Clearly, the profession itself recognizes that the scientific literature is the touchstone for the formulation of psychological conclusions. Thus, to properly assess the expert’s conclusions, one must look to the published writings. Significantly, what is not there is as important as that which is because the burden rests upon the expert to offer up the empirical research that reflects general acceptance in the scientific community of the principles or methods upon which each inference rests.16 Such burden placement is consistent with scientific practice:

A basic tenet of science is that the burden of proof always falls squarely on the claimant, not the critic. Consequently, it is up to the proponents of these techniques to demonstrate that they work, not up to the critics of these techniques to demonstrate the converse.17

In other words if the evaluator searches the professional library and, like Mother Hubbard, finds the cupboard bare, then he or she should not opine at all on the particular issue. To disregard the absence of scientific knowledge or to ignore contrary research runs afoul of the ethical and practice standards of the profession and results in the presentation of shoddy, unreliable work-product.

Conclusion

The professional literature of the expert’s discipline must be the anchor of his or her opinions. When expert witnesses deny the respected status of all or virtually all existing literature, such denials raise critical questions as to intellectual integrity of their conclusions. Accordingly, it behooves attorneys to master the literature of that expert’s discipline and be positioned to use it in court both through cross-examination and by presenting expert rebuttal testimony establishing the true status of the texts in question.

Endnotes:

1. People v. Feldman, 299 N.Y. 153, 85 N.E.2d 913 (1949); see also, Hastings v. Chrysler Corp., 273 A.D. 292, 294, 77 N.Y.S.2d 524 (1st Dept. 1948); Ithier v. Solomon, 59 A.D.2d 935, 399 N.Y.S.2d 450 (2d Dept. 1977); Mark v. Colgate, 53 A.D.2d 884, 385 N.Y.S.2d 621 (2d Dept. 1976).

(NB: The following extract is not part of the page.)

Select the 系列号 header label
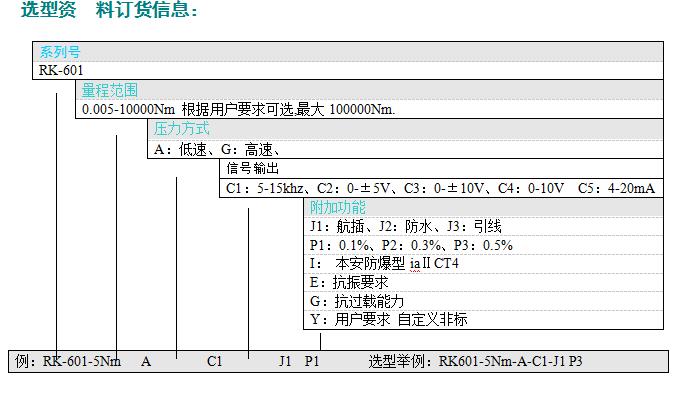 point(60,52)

2. People v. Feldman, 299 N.Y. 153, 85 N.E.2d 913 (1949); see also, Hastings v. Chrysler Corp., 273 A.D. 292, 294, 77 N.Y.S.2d 524 (1st Dept. 1948); Ithier v. Solomon, 59 A.D.2d 935, 399 N.Y.S.2d 450 (2d Dept. 1977); Mark v. Colgate, 53 A.D.2d 884, 385 N.Y.S.2d 621 (2d Dept. 1976).

3. Brodsky, S.L., Hendricson, S., “Testifying in Court: Guidelines and Maxims for the Expert Witness,” pp. 119-123 (APA, 1991).

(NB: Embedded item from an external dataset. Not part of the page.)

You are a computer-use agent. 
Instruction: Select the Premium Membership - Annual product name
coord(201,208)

4. Lipschitz v. Stein,10 A.D.3d 634, 636, 781 N.Y.S.2d 773 (1st Dept. 2004) [italics added].

5. Toomey v. MillerCoors, — F.Supp.3d —, 2015 WL 667508 (E.D.N.Y.), NYLJ Feb. 27, 2015.

6. John Henry Wigmore, Greenleaf on Evidence,(16th Ed. Rev.), §430(l), p. 529 (The Lawbook Exchange, 2001).

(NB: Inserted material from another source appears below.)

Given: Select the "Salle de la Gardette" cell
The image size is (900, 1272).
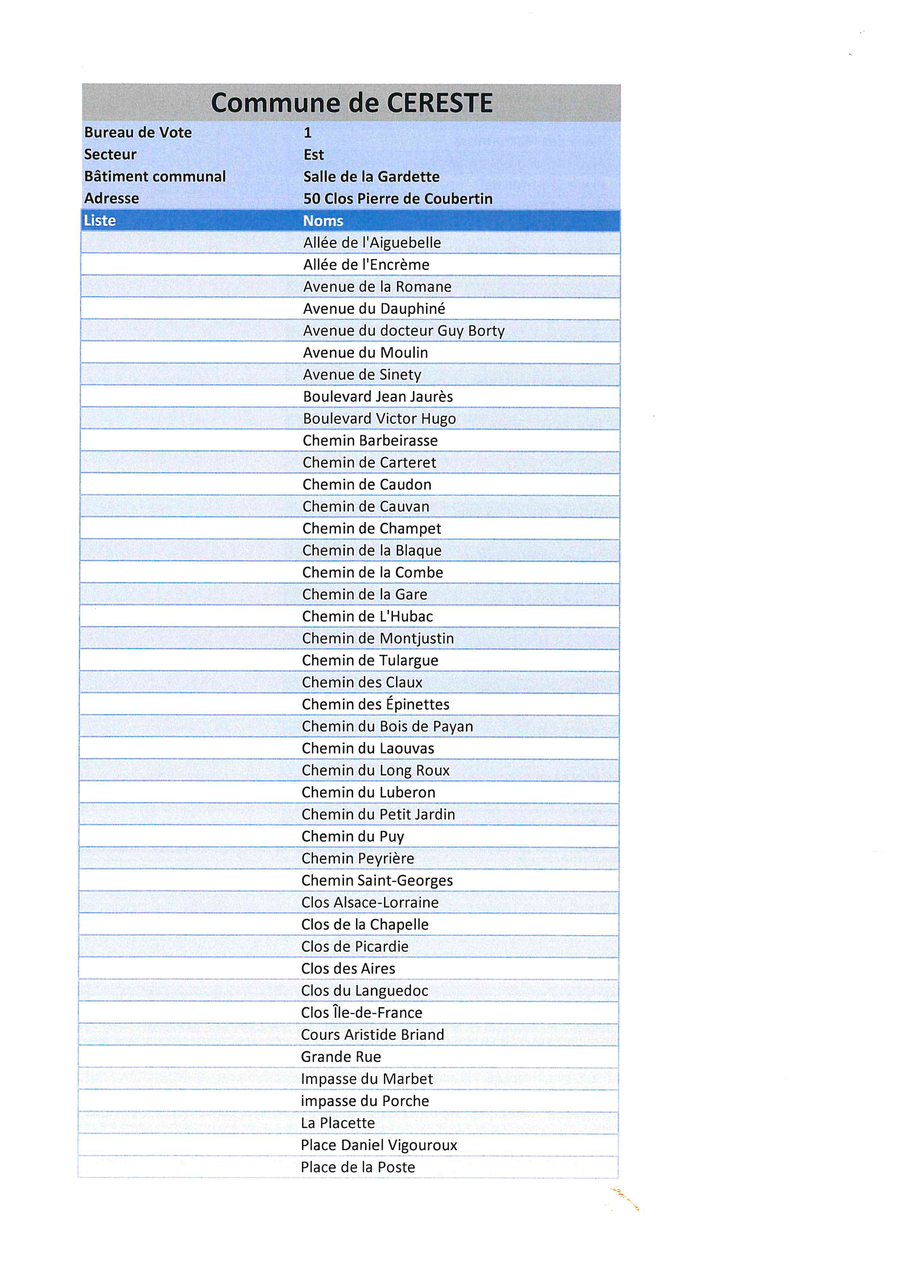Looking at the screenshot, I should 371,177.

7. Morris, C.G., Maisto, A.A., “Psychology: An Introduction,” (Prentice Hall, 2002), p. 4 (Italics added)

8. 509 U.S. 579, 592, 113 S.Ct. 2786, 125 L.Ed.2d 469 (1993) (Italics added); This is a fundamental evidentiary principle concerning expert testimony and is not dependent upon whether one is a Daubert jurisdiction.

9. Martindale, D.M., “Cross-examining Mental Health Experts In Child Custody Litigation,” The Journal of Psychiatry & Law, 29/Winter 2001, 483-511

10. Even assuming that the diagnostic conclusion is supported by research the next critical inquiry is whether there is research demonstrating that there is a nexus between the diagnosis and the question of parenting capacity. Without such a nexus, the diagnosis is not relevant.

11. Frye v. United States, 54 App.D.C. 46, 47, 293 F. 1013, 1014 (1923).

12. Cohen, L.H., Sargent, M.M., Sechrest, L.B., “Use of Psychotherapy Research by Professional Psychologists,” American Psychologist, February 1986 Vol. 41, No. 2, 198-206 (1996).

13. Ethical Principles Of Psychologists And Code Of Conduct, §2.04, American Psychological Association, (2002).

14. Guidelines for Child Custody Evaluations in Family Law Proceedings, §4, American Psychologist, December 2010.

15. Model Standards of Practice for Child Custody Evaluation , §1.1, Family Court Review, Vol. 45 No. 1, January 2007 pp. 70–91.

16. People v. Wesley, 83 N.Y.2d 417, 442, 633 N.E.2d 451, 611 N.Y.S.2d 97 (1994); see also, People v. Angelo, 88 N.Y.2d 217, 666 N.E.2d 1333, 644 N.Y.S.2d 460 (1996).

17. Lilienfeld, Lynn & Lohr, “Science and Pseudoscience in Clinical Psychology,” Guilford Press, 2003, p. 3.